Buffalo’s season hit the ropes almost as soon as the puck dropped.

The Sabres started Alex Lyon in Saturday night’s Game 6 against the Montreal Canadiens with elimination staring them down, then yanked him halfway through the first period after he gave up three goals on three shots. Buffalo turned to Ukko-Pekka Luukkonen in a move that underscored both the urgency of the moment and the speed of the collapse.

The decision to go with Lyon carried obvious risk, and the opening minutes brought the worst possible outcome. Reports indicate Montreal capitalized immediately, forcing Buffalo into an early hole before the game could settle. In a postseason setting, that kind of start can reshape not only a night but an entire series.

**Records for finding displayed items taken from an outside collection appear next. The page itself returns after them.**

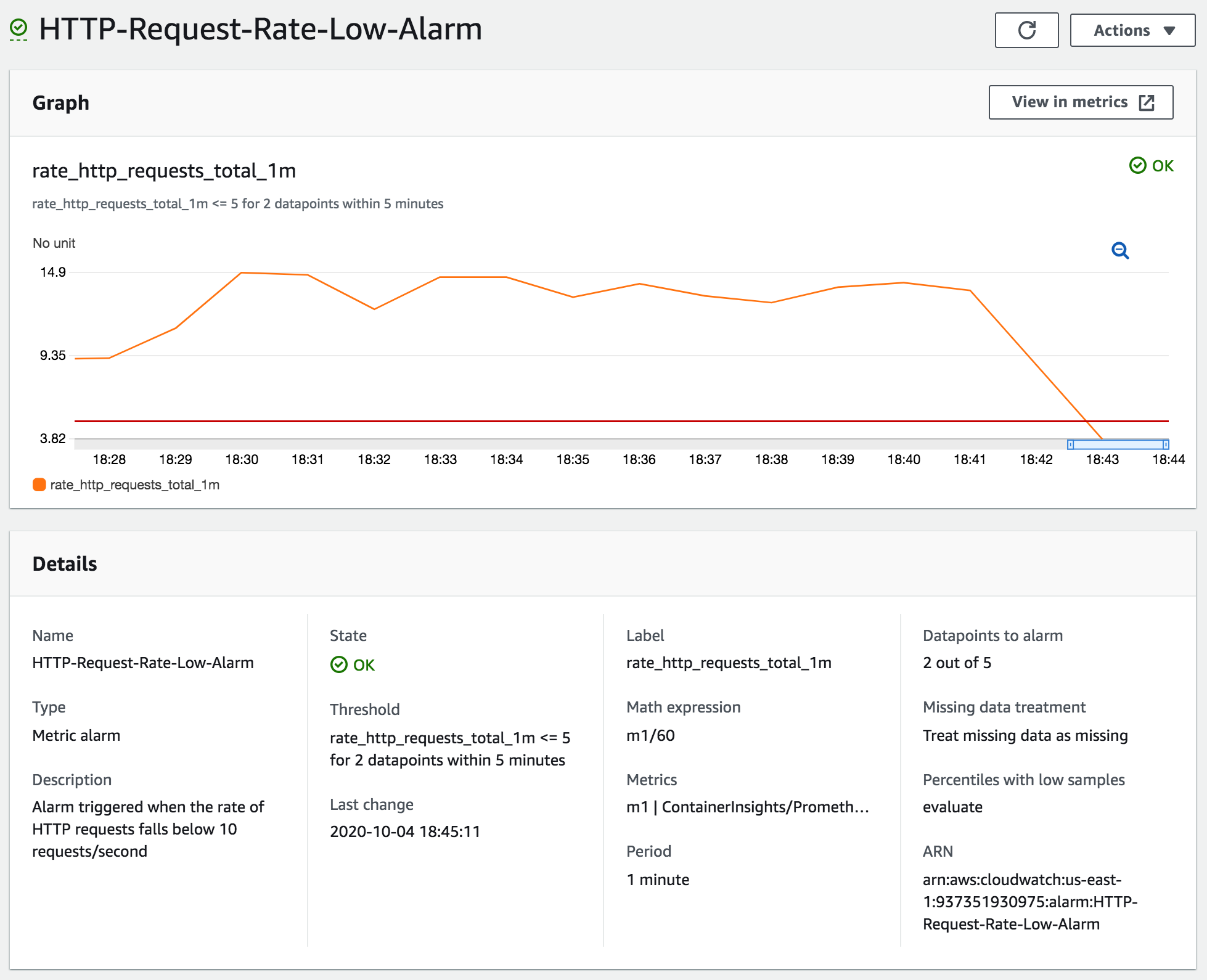Click the right handle of the time range brush
Screen dimensions: 1207x980
[x=1165, y=444]
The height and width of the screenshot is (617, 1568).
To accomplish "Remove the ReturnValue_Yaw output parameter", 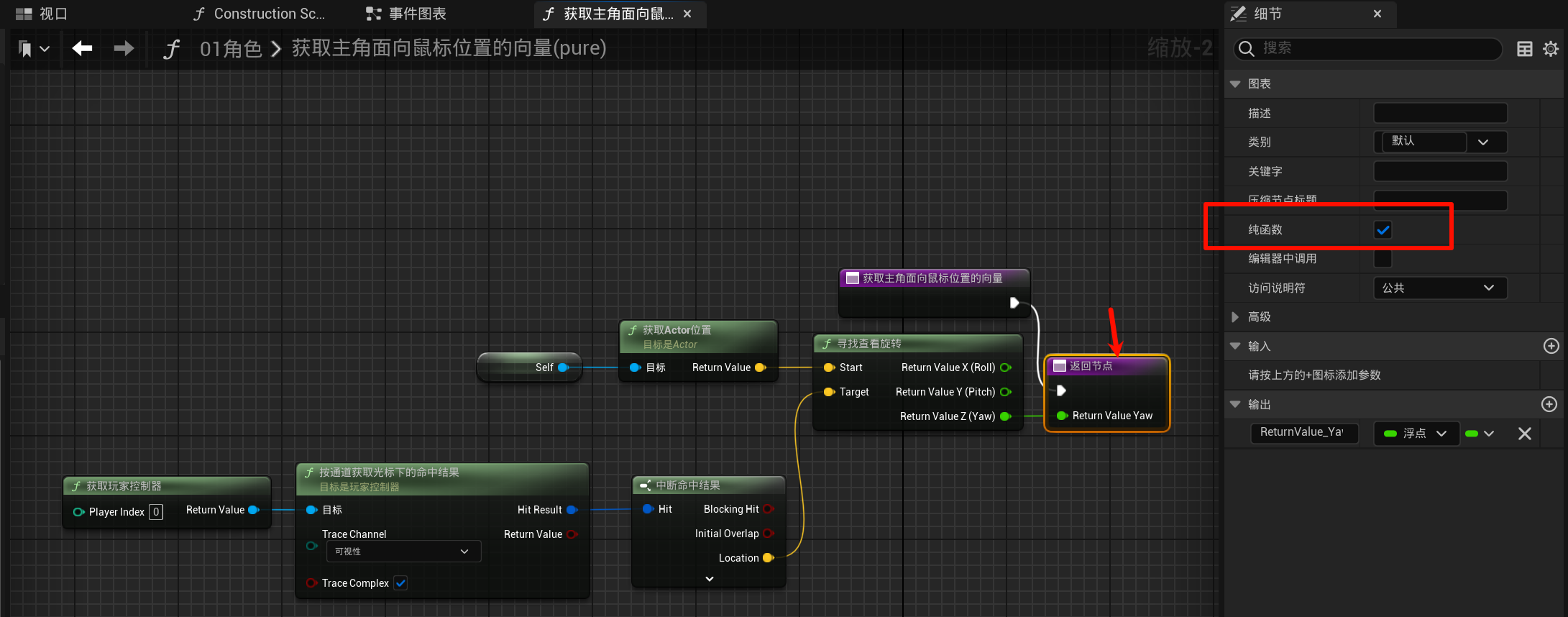I will (x=1524, y=434).
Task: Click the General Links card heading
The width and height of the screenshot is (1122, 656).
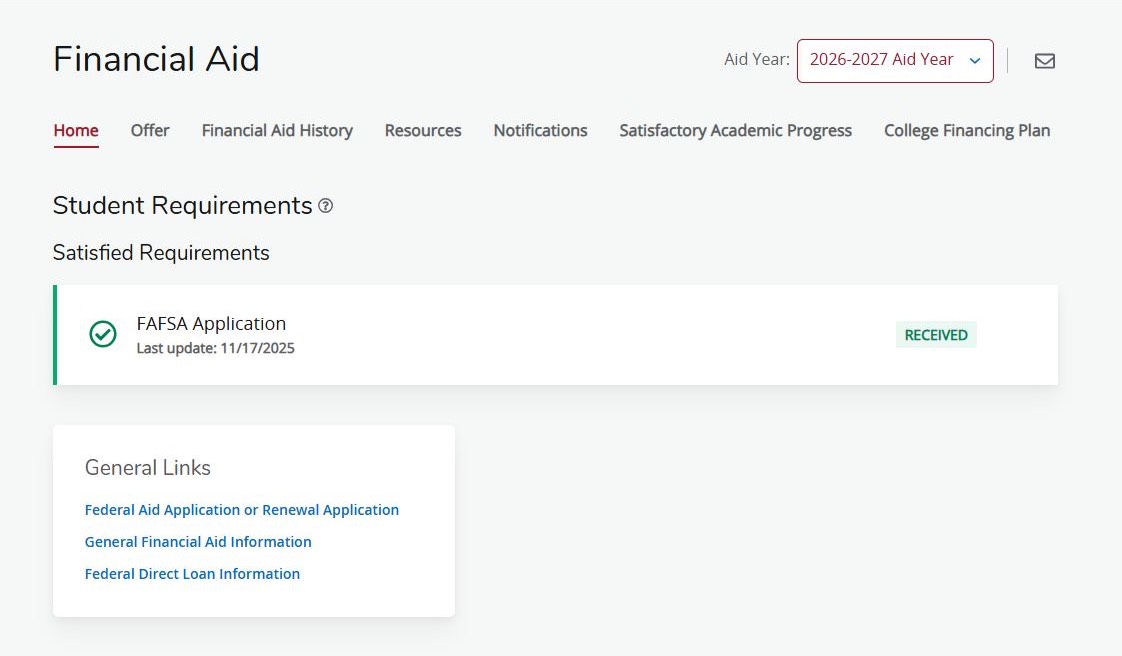Action: pyautogui.click(x=147, y=468)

Buffalo made its goaltending choice with no margin for error, and that margin disappeared in a matter of minutes.

Key Facts

  • Alex Lyon started for Buffalo in Game 6 against Montreal.
  • The Sabres entered the game facing elimination.
  • Lyon allowed three goals on three shots before Buffalo pulled him midway through the first period.
  • Ukko-Pekka Luukkonen replaced Lyon in net.

For the Sabres, the switch to Luukkonen was more than a tactical adjustment; it was an attempt to stop the emotional bleed. Teams can recover from a bad bounce or a soft goal, but three straight strikes put enormous pressure on every shift that follows. Sources suggest Buffalo needed instant stability just to give itself a chance to claw back.

What happens next will shape how this game and Buffalo’s broader postseason push get remembered. If Luukkonen steadies the crease and the Sabres respond, the early change could stand as a desperate but necessary reset. If not, the decision to start Lyon — and the speed with which it unraveled — will sit at the center of the postgame reckoning.